Editorials

Illinois decides to manufacture debt, taxes instead of steel, tractors

Paul Hefner in 2012 cuts sheet metal to length for manufacturing gas stoves at Empire Comfort Systems in Belleville. Illinois has lost 8,000 manufacturing jobs so far this year, more than each of the total year losses since the Great Recession.
Paul Hefner in 2012 cuts sheet metal to length for manufacturing gas stoves at Empire Comfort Systems in Belleville. Illinois has lost 8,000 manufacturing jobs so far this year, more than each of the total year losses since the Great Recession. tvizer@bnd.com

Maybe all those Springfield lawmakers wanting you to give them yet another chance Nov. 8 should be out there touting this: “Unemployment is down! August saw a 5.5 percent unemployment rate in Illinois, down from 5.8 percent!”

Except that the rate is down because we lost 22,000 jobs in August, according to the Illinois Department of Employment Security. A truthful politician would be saying: “Jobs are down!
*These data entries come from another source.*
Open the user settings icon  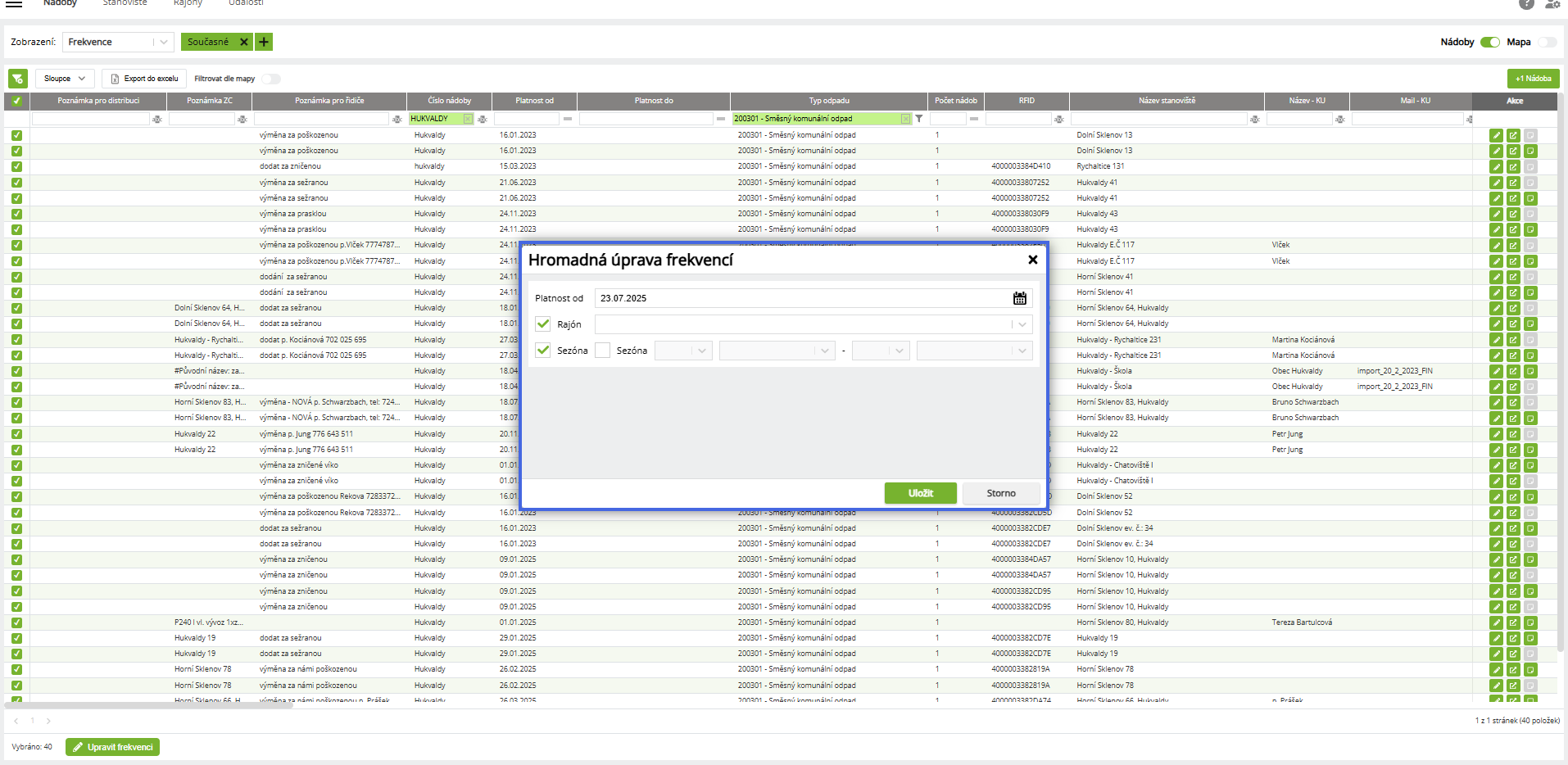tap(1552, 4)
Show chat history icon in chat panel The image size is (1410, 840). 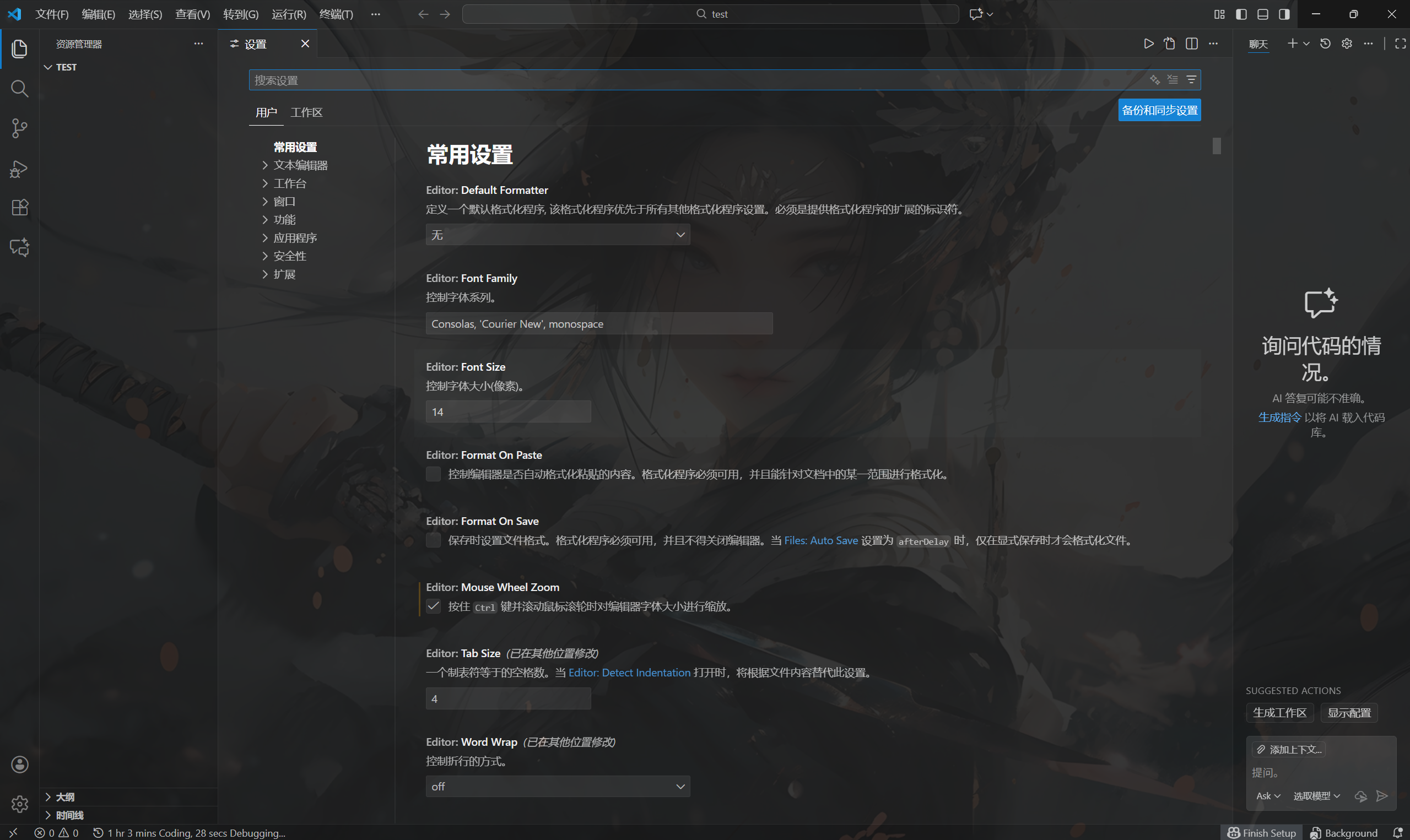1325,43
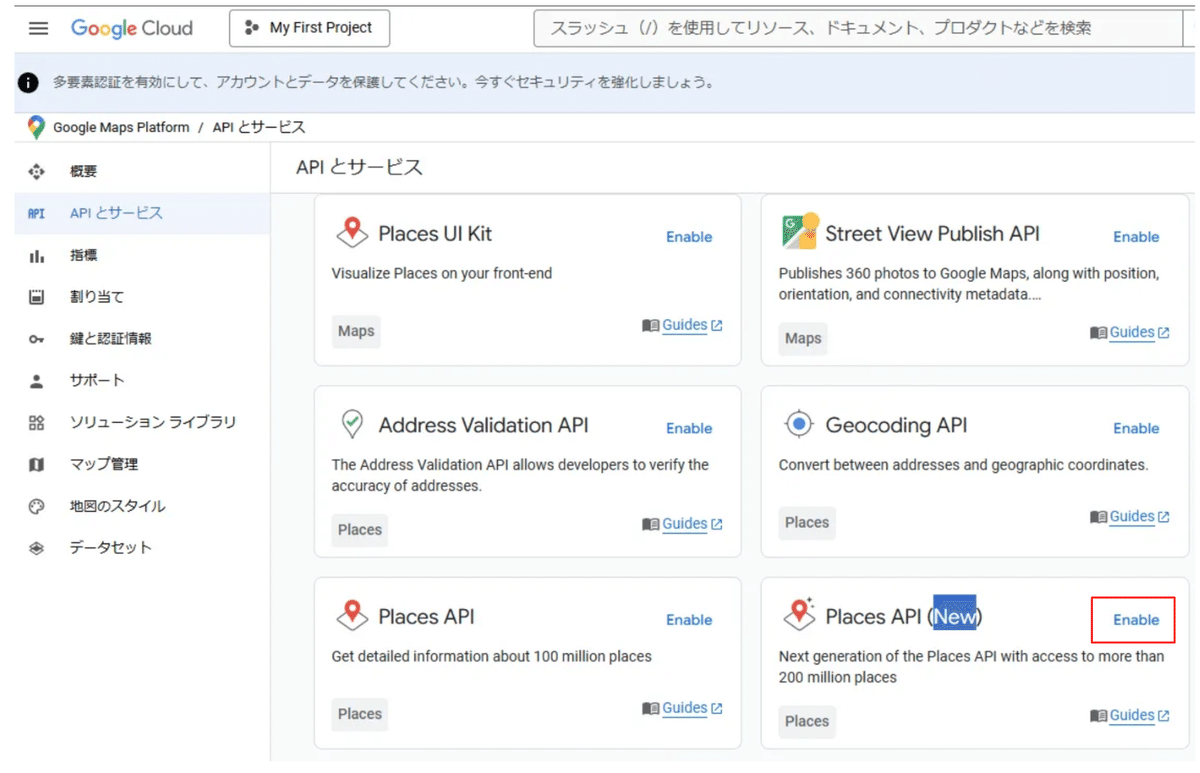This screenshot has height=773, width=1200.
Task: Enable the Street View Publish API
Action: click(x=1135, y=237)
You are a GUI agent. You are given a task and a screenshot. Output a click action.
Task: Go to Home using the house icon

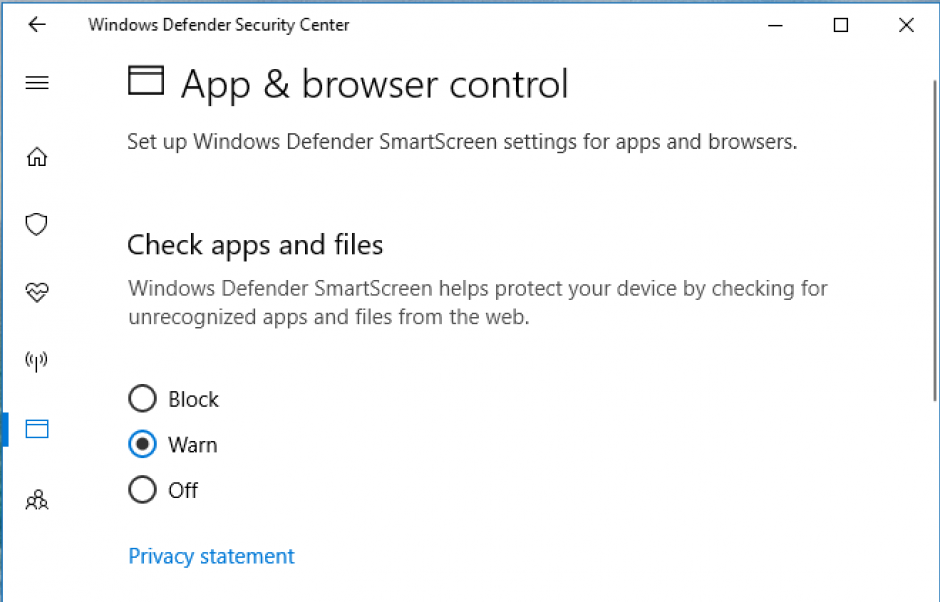click(x=37, y=156)
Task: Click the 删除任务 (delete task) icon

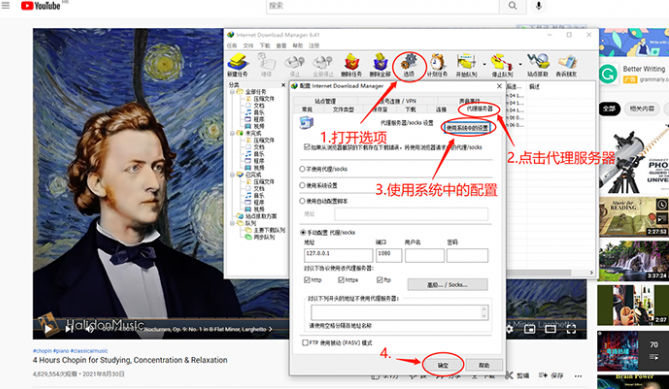Action: pyautogui.click(x=352, y=62)
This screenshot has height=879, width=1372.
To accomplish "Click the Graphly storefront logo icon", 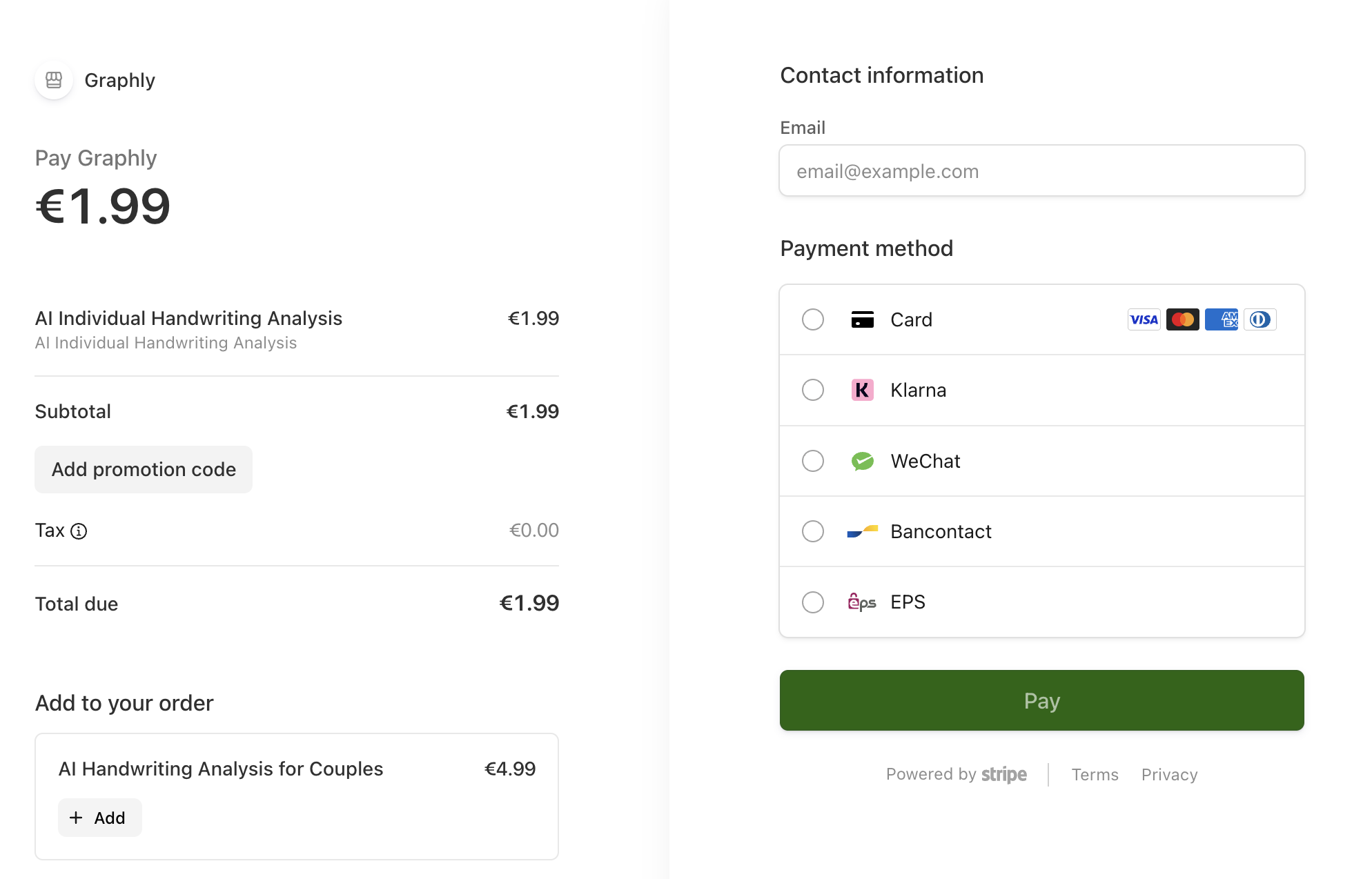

More taxes for you!”

Dig a little deeper into the job numbers and you’ll see that 4,400 of those lost jobs are manufacturing jobs, bringing this year’s manufaturing job loss — so far — to a total of 8,000. Last year we lost 6,200 manufacturing jobs all year, so eight months into this year we’ve already had the worst year for manufacturing job losses since the Great Recession hit.

Illinois in August also lost 2,600 finance jobs, 1,900 education and health jobs, 1,700 construction jobs, 1,400 service jobs and 800 in the trades, transport and utilities. The manufacturing jobs are especially painful because they are well-paid and their loss ripples through Illinois’ economy.

Those 2,000 jobs we lost at Granite City Steel last year supported jobs at related industries that processed their steel and made goods from their steel. Those steel workers shopped and dined and bought goods that supported other jobs. Same at Caterpillar and Boeing and ADM.

Neighboring Midwestern states are not seeing the same loss of manufacturing jobs. The Illinois losses also mean skilled workers are not going to sit here and await better days. They move to states with healthier economies that are often just across the state line.

“Illinois residents continue to drop out of the workforce at a concerning rate, driven out by the steady loss of jobs and anemic growth,” Illinois Department of Comerce and Economic Opportunity Acting Director Sean McCarthy stated in Illinois’ August unemployment report. “If our state enacted the structural reforms necessary to get Illinois growing at the national rate, we could create 200 new jobs every day and put Illinois back to work. Instead, the state lost 8,200 jobs and nearly 20,000 people gave up looking for work.”

Your state lawmakers desperately want to spend more money to “protect the middle class.” Fewer workers means they will get the money by doing what to whom?